C++14 generic lambdas allow us a way to solve this problem by just wrapping the overloaded name in a lambda:

transform(first, last, [](auto&& x) {
    return twice(std::forward<decltype(x)>(x));
});

But that isn't actually correct, although it's the "obvious" code that most people would produce. It's not SFINAE-friendly and it's not noexcept-correct. Which could lead to avoidable errors:

struct Widget;

bool test(int );
bool test(Widget );

void invoke(std::function<bool(int)> );         // #1
void invoke(std::function<bool(std::string)> ); // #2

// error: unresolved overloaded function type
invoke(test);             

// still error: no known conversion from std::string to int or Widget
invoke([](auto&& x) {       
    return test(std::forward<decltype(x)>(x));
});

You'd really have to write:

// OK: calls #1 invoke([](auto&& x) noexcept(noexcept(test(std::forward<decltype(x)>(x)))) -> decltype(test(std::forward<decltype(x)>(x))) { return test(std::forward<decltype(x)>(x)); });

And that's a lot to have to type. Which brings me to the second motivation: not having to write that. For simple lambdas, those lambdas whose entire body is return expr;, the noisy stuff you have to write to get it correct where you need to use it just drowns out the signal of what it was you wanted your lambda to do in the first place. That is assuming that I succeed in writing the same code in all three places without accidentally introducing subtle differences.

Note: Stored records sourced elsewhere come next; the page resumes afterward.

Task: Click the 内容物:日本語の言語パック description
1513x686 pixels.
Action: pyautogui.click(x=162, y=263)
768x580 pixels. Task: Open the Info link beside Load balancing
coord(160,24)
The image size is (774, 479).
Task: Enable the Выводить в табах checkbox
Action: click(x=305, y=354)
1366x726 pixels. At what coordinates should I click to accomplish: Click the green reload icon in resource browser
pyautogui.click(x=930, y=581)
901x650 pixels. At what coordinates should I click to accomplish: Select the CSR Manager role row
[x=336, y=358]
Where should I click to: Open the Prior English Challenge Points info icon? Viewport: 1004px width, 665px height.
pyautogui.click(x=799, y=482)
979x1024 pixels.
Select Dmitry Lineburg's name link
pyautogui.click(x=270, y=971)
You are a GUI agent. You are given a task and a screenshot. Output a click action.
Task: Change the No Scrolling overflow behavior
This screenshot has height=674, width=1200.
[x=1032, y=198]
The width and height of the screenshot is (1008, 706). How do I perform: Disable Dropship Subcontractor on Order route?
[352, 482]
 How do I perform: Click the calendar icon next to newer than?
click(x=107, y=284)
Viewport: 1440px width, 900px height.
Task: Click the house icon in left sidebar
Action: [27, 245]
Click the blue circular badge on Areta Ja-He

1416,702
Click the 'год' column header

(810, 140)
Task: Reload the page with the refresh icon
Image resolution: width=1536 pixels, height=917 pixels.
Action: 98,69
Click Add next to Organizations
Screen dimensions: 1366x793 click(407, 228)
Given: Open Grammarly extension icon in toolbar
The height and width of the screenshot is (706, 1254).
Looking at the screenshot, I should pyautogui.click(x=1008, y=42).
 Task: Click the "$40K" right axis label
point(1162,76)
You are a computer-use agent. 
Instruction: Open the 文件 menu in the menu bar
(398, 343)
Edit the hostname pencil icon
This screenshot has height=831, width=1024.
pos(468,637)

Arguably the only important code in the above block is that which has been marked in blue. All I want to do is test(x), why so much boilerplate?

Proposal

This paper proposes three language extensions. The extensions themselves are independent, but together combine to allow for terse, readable, correct lambdas and functions.

`=> expr`

This paper proposes the creation of a new lambda introducer, =>, which allows for a single expression in the body that will be its return statement. This will synthesize a SFINAE-friendly, noexcept-correct lambda by doing the code triplication for you.

That is, the lambda:

[](auto&& x) => test(x)

shall be exactly equivalent to the lambda:

[](auto&& x) noexcept(noexcept(test(x))) -> decltype(test(x)) { return test(x); }

When SFINAE is important, the repetition of the function body makes the code difficult to read. At best. At worst, the code becomes error-prone when one changes the body of the function while forgetting to change the body of the trailing decltype. Even when SFINAE is not important, for the simplest lambdas, brevity is important for readability and omitting the return keyword would be helpful.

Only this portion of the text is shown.